With so much turbulence in the world right now, with the pandemic and beyond, Rabbi Caytak says it’s important to have the light shine even brighter this year.

This is something we have to focus on all year, really,” he said. “We can never stop—we can never feel comfortable with our efforts. We need to continue to spread goodness and kindness—that light—to the entire neighbourhood,”

SAID Rabbi Caytak.
The location for the new library on Huron Avenue. Photo courtesy of the Jewish Youth Library. 

New library 

The Jewish Youth Library of Ottawa has played a critical role in the community for almost 40 years. Founded in a local basement in the early 1980s, the library has now grown to house an extensive collection of books. 

Up until recently, the library ran out of the Chaya Mushka Building, located at 192 Switzer Ave. The building, which also houses a Jewish Montessori Preschool and a summer camp, closed shortly before the pandemic for renovations. Once completed, the centre had no room for the library. 

Devora Caytak—Rabbi Caytak’s mother, who founded the library alongside her husband Dr. Joseph Caytak—said they then needed to find a new home for their facility. In the summer of 2020, they came across a historic-designated home for sale at 166 Huron Ave.
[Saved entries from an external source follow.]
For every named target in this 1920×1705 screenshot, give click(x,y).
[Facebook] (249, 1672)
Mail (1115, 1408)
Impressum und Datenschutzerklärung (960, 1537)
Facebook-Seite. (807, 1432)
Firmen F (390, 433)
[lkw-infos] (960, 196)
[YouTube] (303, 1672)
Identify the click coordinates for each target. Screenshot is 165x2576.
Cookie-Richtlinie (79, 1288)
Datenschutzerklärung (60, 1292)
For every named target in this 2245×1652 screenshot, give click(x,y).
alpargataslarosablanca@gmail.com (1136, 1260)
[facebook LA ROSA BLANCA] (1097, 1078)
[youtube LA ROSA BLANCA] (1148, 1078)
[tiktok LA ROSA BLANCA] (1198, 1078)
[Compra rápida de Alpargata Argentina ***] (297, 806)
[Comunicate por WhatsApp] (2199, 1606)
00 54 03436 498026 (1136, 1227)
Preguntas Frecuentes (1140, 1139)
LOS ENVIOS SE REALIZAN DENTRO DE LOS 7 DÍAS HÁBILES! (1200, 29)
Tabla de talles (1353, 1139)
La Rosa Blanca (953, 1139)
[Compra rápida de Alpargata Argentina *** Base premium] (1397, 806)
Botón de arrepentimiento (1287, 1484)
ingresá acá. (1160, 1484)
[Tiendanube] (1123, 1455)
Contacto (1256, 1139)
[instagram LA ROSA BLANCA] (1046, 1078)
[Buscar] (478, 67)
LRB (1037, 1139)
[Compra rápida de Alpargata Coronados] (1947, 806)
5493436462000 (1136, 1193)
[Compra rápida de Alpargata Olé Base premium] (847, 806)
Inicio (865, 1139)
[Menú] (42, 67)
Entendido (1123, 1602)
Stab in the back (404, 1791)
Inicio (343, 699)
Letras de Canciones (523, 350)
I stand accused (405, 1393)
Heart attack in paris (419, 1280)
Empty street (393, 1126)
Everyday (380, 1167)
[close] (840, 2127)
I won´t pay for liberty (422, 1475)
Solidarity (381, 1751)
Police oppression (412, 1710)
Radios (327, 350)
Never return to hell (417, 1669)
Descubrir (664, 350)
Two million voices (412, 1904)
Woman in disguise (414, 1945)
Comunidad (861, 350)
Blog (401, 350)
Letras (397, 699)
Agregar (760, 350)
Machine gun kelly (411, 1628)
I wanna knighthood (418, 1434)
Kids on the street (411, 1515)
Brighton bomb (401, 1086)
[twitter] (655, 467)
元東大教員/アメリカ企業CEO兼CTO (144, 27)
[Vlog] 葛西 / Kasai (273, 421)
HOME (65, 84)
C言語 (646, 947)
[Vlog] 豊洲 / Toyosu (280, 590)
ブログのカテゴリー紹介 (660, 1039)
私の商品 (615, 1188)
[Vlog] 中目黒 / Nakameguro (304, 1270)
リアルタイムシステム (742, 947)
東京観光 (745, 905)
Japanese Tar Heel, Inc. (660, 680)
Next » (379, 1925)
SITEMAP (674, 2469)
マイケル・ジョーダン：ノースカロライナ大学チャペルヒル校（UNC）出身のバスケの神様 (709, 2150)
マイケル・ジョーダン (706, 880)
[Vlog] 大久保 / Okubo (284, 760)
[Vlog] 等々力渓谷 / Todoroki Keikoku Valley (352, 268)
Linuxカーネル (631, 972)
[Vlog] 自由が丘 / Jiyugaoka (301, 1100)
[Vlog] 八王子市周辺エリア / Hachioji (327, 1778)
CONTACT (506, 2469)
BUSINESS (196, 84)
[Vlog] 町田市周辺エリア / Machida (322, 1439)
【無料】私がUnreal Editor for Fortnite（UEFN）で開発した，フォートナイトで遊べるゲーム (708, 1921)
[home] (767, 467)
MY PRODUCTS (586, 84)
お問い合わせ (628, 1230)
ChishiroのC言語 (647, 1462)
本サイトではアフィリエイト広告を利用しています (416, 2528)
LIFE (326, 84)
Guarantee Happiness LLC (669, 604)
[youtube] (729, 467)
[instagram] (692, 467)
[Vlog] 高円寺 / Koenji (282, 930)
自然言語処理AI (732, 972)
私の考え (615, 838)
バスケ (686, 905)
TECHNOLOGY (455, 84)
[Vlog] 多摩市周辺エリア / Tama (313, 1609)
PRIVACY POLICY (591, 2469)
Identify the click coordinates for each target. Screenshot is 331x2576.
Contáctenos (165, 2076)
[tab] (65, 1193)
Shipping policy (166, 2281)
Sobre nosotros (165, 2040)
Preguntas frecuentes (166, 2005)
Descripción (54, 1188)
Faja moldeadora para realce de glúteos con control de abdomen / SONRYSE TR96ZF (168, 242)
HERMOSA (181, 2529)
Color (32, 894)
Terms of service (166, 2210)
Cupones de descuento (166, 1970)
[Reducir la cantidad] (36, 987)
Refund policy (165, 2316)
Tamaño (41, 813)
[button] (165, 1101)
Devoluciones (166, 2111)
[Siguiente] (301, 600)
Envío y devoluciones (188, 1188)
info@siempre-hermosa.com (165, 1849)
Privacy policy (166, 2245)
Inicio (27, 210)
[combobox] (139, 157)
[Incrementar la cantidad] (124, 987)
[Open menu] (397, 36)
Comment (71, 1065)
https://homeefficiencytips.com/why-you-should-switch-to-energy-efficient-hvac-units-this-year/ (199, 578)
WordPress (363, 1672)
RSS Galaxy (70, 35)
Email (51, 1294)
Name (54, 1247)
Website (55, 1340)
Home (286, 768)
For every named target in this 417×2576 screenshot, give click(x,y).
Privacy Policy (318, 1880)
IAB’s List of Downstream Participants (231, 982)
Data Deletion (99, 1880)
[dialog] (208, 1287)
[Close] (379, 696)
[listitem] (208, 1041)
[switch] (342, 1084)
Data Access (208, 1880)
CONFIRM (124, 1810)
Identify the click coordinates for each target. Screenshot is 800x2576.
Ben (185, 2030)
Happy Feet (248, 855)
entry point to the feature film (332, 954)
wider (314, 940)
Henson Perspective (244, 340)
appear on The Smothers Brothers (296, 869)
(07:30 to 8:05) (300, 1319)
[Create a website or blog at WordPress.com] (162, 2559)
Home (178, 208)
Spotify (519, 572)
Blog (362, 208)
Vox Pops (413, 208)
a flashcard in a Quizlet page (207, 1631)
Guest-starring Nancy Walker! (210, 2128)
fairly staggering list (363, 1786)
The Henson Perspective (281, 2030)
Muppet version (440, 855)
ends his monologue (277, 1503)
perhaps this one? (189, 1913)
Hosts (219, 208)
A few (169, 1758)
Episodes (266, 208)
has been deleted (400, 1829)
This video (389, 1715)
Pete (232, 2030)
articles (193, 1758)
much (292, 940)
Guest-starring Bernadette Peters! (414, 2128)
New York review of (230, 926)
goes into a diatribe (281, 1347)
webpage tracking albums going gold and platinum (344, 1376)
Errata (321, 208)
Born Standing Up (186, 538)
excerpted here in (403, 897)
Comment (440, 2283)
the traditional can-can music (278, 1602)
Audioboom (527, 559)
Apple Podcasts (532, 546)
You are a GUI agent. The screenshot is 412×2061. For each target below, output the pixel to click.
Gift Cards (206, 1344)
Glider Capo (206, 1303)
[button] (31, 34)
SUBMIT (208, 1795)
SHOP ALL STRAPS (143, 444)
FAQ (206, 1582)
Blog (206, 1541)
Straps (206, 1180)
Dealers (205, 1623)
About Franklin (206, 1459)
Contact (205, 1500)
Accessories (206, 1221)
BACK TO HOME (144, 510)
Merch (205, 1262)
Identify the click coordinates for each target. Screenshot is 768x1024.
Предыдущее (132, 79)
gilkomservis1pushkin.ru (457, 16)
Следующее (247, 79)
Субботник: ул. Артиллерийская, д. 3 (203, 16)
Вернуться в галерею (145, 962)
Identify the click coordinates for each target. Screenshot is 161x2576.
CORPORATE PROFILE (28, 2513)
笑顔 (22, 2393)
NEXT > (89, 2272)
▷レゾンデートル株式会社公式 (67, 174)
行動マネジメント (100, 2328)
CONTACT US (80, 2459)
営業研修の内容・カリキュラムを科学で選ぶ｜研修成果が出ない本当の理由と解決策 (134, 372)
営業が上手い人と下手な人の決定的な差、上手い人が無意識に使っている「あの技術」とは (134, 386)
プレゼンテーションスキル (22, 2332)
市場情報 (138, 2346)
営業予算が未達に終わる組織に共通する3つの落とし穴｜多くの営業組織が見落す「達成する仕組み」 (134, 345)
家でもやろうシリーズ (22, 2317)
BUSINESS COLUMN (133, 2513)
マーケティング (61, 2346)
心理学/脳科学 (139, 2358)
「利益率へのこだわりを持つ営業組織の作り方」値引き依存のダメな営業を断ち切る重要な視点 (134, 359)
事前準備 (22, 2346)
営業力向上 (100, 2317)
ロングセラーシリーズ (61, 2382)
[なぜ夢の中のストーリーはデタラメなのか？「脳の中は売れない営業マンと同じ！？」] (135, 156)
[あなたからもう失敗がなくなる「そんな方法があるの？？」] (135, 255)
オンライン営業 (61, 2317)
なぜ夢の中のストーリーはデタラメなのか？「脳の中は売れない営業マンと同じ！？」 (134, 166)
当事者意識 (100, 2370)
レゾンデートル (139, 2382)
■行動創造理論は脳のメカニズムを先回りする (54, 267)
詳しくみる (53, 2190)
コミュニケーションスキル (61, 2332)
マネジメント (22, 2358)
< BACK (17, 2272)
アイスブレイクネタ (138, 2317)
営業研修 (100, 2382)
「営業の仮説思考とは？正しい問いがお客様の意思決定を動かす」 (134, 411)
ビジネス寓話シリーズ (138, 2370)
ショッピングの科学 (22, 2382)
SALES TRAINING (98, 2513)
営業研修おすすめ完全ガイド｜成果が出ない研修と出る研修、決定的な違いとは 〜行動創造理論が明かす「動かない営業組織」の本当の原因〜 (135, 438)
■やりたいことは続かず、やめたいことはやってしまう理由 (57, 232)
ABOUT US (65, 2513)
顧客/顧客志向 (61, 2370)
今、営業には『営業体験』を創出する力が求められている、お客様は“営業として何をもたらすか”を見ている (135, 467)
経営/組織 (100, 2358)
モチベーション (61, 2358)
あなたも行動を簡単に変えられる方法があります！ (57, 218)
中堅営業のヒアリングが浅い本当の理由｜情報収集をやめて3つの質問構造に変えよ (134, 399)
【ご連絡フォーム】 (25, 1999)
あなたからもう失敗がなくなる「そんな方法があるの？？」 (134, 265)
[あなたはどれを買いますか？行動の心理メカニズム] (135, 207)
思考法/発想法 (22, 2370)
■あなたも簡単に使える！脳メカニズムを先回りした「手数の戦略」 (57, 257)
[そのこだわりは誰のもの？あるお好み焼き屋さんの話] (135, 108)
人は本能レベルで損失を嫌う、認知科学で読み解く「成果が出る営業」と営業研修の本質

N. They fell in love with the location and purchased the property to open a new facility where they could keep Jewish history and education alive. 

“We are so happy to get our beautiful books, which have been in Dymon Storage for the past few years, back into circulation,” said Devora Caytak. “We have thousands of books; some of them are rare, precious books that are not in print anymore. A library is an equalizer of goodness and kindness, and libraries build communities. This library is not going to be open only to the Jewish community, but to the community at large.”

The site, a 100-year-old house which received unanimous support for its rezoning, is expected to open its door to the community in a few months. The original woodwork and stained glass windows will remain intact, but bookshelves have to be built. Devora Caytak says the library will feature bright lighting and comfortable seating, alongside a high-tech coffee machine to make the place a welcoming place for all in the community. 

“We are very excited to be in the Westboro and Wellington West neighbourhoods, and opening up this library where we will have wonderful programs for adults and children of all ages,” said Devora Caytak. “It’s also zoned for an instructional facility so we will have many educational programs and really something for everybody in the community.”

The school and camps will continue to operate out of their existing location, and this is being seen as an opportunity to expand the Jewish presence within Ottawa. The centre aims to be an inclusive learning space for all.

“Rabbi Joseph Yitzhak of Lubavitch once wrote that the world says that where a light is shown, you can see hidden blemishes. What jewish teachings say is when a light is shown, you can see another hidden beauty,” Devora Caytak said. “A little bit of light dispels a lot of darkness, and Hanukkah is a symbol of religious freedom; that we all have a right to believe and pray the way that we want to, and unity through diversity.”